— Во-первых, я уверена, в нем есть арахис, — говорю я, пробегая глазами состав. — Во-вторых, в нем полно сахара. Кроме того, это не домашнее печенье. И выдать его за домашнее не получится — вид не тот... Ты хоть представляешь, что остальные матери скажут за моей спиной, если я принесу «Ореос»?
Ник подает мне бокал, пока я продолжаю свою игривую болтовню.
— Меня станут избегать до конца года. И в ближайшие годы. Я с таким же успехом могу прийти туда, закурить и, грязно ругнувшись, сказать, что «Ореос» — это самое то... Будет нажата клавиша «отвечают все», и уж они всласть поработают языками.
Ник с усмешкой говорит:
— Эти матери действительно настолько склонны осуждать других?
— Некоторые из них, — отвечаю я. — Больше, чем ты себе представляешь.
— А тебе не все ли равно? — спрашивает Ник.
Я пожимаю плечами: в этом и заключается суть вопроса. Мне не хочется переживать из-за таких банальностей. Я не желаю зацикливаться на том, что думают обо мне люди, но мне не все равно. Особенно в последнее время.

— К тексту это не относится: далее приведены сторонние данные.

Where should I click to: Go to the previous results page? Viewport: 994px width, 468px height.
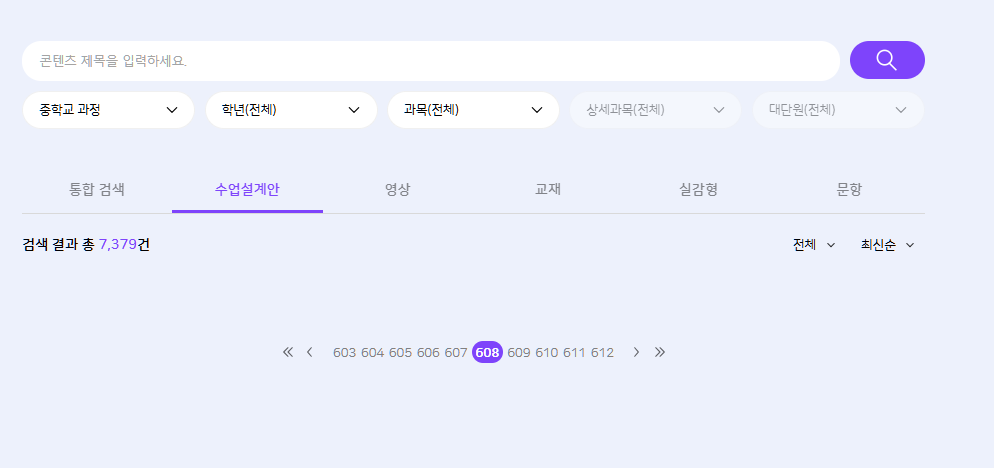(310, 352)
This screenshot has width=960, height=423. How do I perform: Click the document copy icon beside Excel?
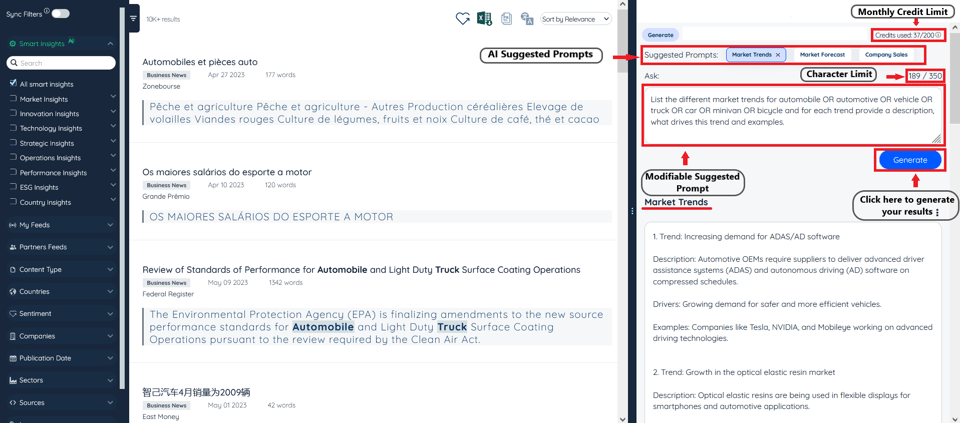[x=506, y=19]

Словно по заказу, звонит телефон, и я вижу на дисплее имя Эйприл. Эйприл — моя вторая лучшая, после Кейт, подруга и, без сомнения, моя повседневная мама-подруга, так как при общении с ней я в основном чувствую себя неполноценной. Она делает это не нарочно, но она такая идеальная. Дома у нее идеальный порядок, дети воспитанные и хорошо одетые, ее фотоальбомы и тетради с вырезками постоянно ведутся и пополняются великолепными черно-белыми фотографиями (разумеется, сделанными ею самой). Она все делает правильно — особенно то, что касается ее детей, — от питания до поиска лучших частных школ (и требования лучшего учителя в такой школе). Она все это читает и изучает и искренне готова поделиться любой информацией со мной и с любым желающим, особенно когда в основе ее лежит нечто неприятное. Бутылка для воды имеет повышенное содержание свинца? Подозрительный мужчина за рулем белого фургона разъезжает по кварталу? Новые исследования связывают вакцинацию с аутизмом? Она первой донесет до тебя эту сенсацию. К несчастью для меня, ее дочь Оливия на год старше Руби и ходит сейчас в детский сад при другой школе («Лонгмер-Кантри-Дэй», разумеется, лучшей в городе); в противном случае Эйприл напомнила бы мне о моих обязанностях с перекусом.
— Это Эйприл, — говорю я Нику. — Давай спросим ее насчет «Ореос».
Ник закатывает глаза, когда я беру телефон и отвечаю.
Эйприл немедленно пускается в извинения, что звонит слишком поздно, — так она начинает практически любой разговор. Обычно она сразу оговаривается: «Я знаю, что время совсем неподходящее», — и это интересно, так как я никогда не слышала и не была свидетелем ее трудностей с укладыванием детей спать, с купанием или кормлением — этими изматывающими ритуалами, выводящими из строя менее стойких матерей. Уж во всяком случае она приучила своих детей не ныть и не перебивать ее, когда она разговаривает по телефону. По правде говоря, Оливия — единственный ребенок на моей памяти, употребляющий слово «пардон».
— Да я бы не сказала, что у нас тут шквал звонков, — успокаиваю я (зная, что после восьми часов Эйприл никогда не звонит, а сейчас без пяти восемь). Затем, прежде чем она пускается в пространный разговор, я говорю: — Один маленький вопрос к тебе. Завтра я должна нести перекус в класс Руби. Единственное, что есть у нас в буфете, — это «Ореос». Как думаешь, сойдет?
Я переключаю телефон на громкую связь, но на том конце царит молчание.
— Эйприл? — с усмешкой окликаю я подругу. — Ты здесь?
На что она отвечает:
— «Ореос», Тесс? Ты серьезно?
— Нет... А вот Ник серьезно, — говорю я.
Она ахает, словно я призналась, что Ник во время ссоры поставил мне синяк под глазом, а потом с тревогой спрашивает:
— Тесса? Я на громкой связи?
— Да, — отвечаю я, зная, что позже она меня за это убьет.
— А... Ник... там? — шепчет она.
— Да, он здесь, — ухмыляюсь я.
— Привет, Эйприл, — говорит Ник, снова закатывая глаза.